Efficient Querying: With cumulative tables, you can query historical data without needing to scan multiple partitions, reducing the data scanned and speeding up query response times.

Temporal Cardinality Explosion

Adding a temporal aspect to dimensions, such as modeling data daily or hourly, can lead to what’s known as a temporal cardinality explosion. This occurs when the number of data rows multiplies dramatically due to the added time dimension. For instance, modeling daily availability for Airbnb’s 10 million listings over a year leads to billions of rows.

Mitigation Strategies:

Sorting and Encoding: Properly sorting data before encoding helps maintain compactness.

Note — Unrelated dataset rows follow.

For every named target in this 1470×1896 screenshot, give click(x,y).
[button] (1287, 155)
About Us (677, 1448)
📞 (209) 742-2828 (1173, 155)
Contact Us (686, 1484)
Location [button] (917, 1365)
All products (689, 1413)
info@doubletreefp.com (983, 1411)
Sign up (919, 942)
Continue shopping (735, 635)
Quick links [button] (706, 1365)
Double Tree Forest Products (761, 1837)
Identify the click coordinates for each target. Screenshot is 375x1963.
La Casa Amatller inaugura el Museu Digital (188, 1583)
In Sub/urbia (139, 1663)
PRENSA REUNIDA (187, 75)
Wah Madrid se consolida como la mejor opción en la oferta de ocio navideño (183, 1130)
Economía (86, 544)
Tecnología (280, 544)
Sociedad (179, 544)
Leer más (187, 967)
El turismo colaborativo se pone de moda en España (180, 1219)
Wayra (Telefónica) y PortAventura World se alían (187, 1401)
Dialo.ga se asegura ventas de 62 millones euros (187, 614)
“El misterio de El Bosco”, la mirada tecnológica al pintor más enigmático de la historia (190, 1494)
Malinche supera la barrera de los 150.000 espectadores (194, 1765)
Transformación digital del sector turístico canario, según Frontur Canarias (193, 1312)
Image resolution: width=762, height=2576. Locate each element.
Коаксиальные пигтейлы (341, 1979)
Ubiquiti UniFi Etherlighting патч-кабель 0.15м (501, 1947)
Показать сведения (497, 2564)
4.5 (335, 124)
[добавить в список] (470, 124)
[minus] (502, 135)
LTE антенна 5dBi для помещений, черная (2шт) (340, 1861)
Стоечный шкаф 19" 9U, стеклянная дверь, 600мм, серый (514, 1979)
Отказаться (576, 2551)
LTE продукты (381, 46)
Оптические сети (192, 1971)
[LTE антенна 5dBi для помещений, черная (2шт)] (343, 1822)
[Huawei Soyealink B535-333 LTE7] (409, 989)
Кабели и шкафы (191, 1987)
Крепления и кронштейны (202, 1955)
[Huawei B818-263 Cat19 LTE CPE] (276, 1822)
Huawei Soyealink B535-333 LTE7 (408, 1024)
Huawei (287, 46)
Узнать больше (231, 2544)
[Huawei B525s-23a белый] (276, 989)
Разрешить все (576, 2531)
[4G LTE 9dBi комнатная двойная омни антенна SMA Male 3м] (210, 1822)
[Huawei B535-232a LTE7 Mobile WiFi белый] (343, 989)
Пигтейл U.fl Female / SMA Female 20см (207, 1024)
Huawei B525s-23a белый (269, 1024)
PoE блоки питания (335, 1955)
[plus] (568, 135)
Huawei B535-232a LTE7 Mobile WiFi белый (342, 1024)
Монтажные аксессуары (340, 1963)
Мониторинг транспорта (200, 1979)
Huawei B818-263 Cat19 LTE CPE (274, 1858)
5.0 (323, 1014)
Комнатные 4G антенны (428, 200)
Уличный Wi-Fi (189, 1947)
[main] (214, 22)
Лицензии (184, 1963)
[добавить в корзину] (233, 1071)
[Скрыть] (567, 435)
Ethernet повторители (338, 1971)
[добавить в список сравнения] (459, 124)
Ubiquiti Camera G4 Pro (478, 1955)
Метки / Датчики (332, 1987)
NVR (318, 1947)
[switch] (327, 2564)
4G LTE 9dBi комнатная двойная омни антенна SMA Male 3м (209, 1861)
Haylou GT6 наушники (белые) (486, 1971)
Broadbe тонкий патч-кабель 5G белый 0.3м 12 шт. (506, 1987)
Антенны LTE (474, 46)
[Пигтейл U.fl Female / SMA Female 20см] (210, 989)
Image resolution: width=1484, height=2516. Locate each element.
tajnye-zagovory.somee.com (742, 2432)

Encoding techniques like run-length encoding (RLE) can significantly reduce data size by storing repeated values efficiently.
Using STRUCT and Array: Arrays and structures (STRUCTs) allow related data points to be stored together, which helps in keeping data compact and easily accessible. This is particularly effective in environments where dimensions have a temporal aspect.

Compression Techniques: Run-Length Encoding

Compression plays a vital role in data management, especially in large-scale data lakes. Run-length encoding is a popular method that reduces data size by eliminating redundancy, making it an essential tool for data engineers.

How RLE Works:

RLE stores repeated values as a single value with a count, instead of storing each occurrence separately. For example, a dataset listing a person’s daily activity status would record repeated values (e.g., “active” for 7 days) as “active (x7)” rather than seven separate entries.
In combination with Parquet, a columnar storage format, RLE can reduce file sizes dramatically, sometimes shrinking data volumes by up to 80%.

Conclusion

Effective data modeling and compression are critical in managing modern data lakes. By using advanced techniques like cumulative table design, dimensional modeling, and run-length encoding, data engineers can turn unwieldy datasets into compact, manageable, and highly performant data assets. These strategies not only save storage costs but also improve the speed and reliability of data queries, making them indispensable in any large-scale data operation.